Ce magistrat a rendu compte des plaidoiries dans le délibéré de la cour, composée de :
Monsieur Philippe DE GUARDIA, Président de chambre
M. Jean-Jacques FRION, Conseiller
Mme Anne MONNINI-MICHEL, Conseillère
Greffier lors des débats : Mme Marie BRUNEL
ARRET :
— contradictoire ;
— prononcé par mise à disposition de l’arrêt au greffe de la cour, les parties en ayant été préalablement avisées dans les conditions prévues au deuxième alinéa de l’article 450 du code de procédure civile ;
— signé par Monsieur Philippe DE GUARDIA, Président de chambre, et par Mme Marie BRUNEL, Greffière.
*
* *
FAITS ET PROCÉDURE
[K] [M] a été engagée par la SAS MIQUEL à compter du 1er décembre 2012 selon contrat de travail initialement à durée déterminée. Elle exerçait les fonctions d’animatrice avec un salaire mensuel brut en dernier lieu de 263,73' pour 17 heures 33 de travail.

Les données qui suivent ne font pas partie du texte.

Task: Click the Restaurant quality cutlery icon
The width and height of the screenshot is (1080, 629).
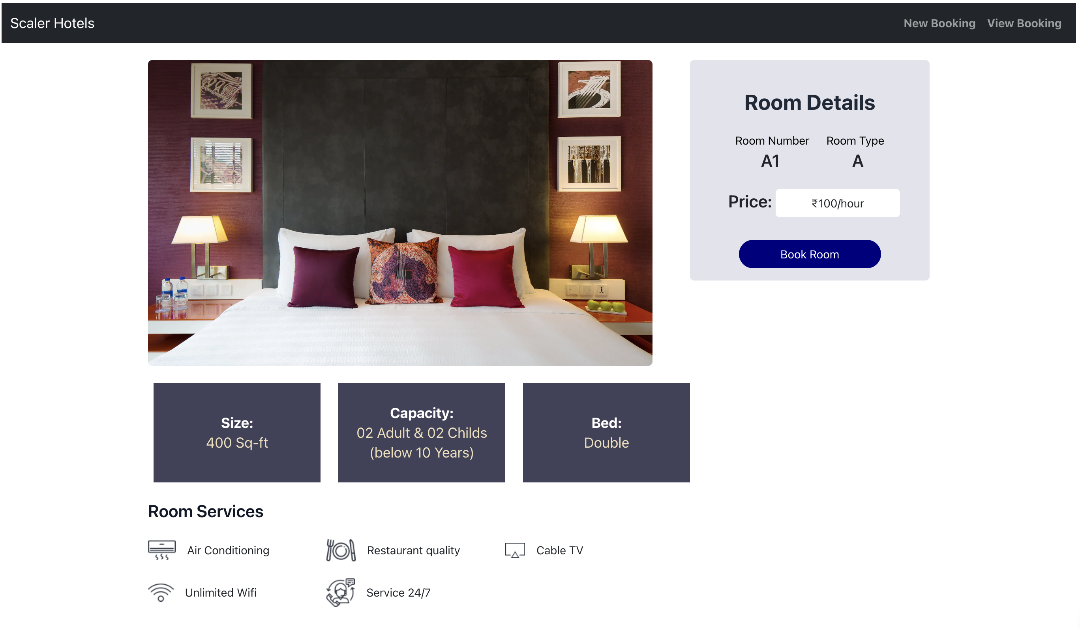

Le contrat de travail stipulait qu’elle effectuerait une '1/2 journée hebdomadaire sur un temps de travail calculé sur la base de 35 heures par semaine. En raison des particularités de sa fonction, l’horaire de travail de Mme [K] [M] sera susceptible de s’adapter en fonction des demandes de la Direction'.
[K] [M] a été en arrêt de travail pour maladie à partir du 5 février 2020.
Le 10 novembre 2021, s’estimant en droit de solliciter la résiliation de son contrat de travail aux torts de l’employeur en raison des manquements qu’elle lui reprochait, la salariée a saisi le conseil de prud’hommes de Rodez qui, par jugement en date du 30 janvier 2023, a condamné la SAS MIQUEL à lui payer les sommes de 48 960' à titre de rappel de salaires depuis le 1er janvier 2012, de 4 896' à titre de congés payés afférents et de 1 000' sur le fondement de l’article 700 du code de procédure civile.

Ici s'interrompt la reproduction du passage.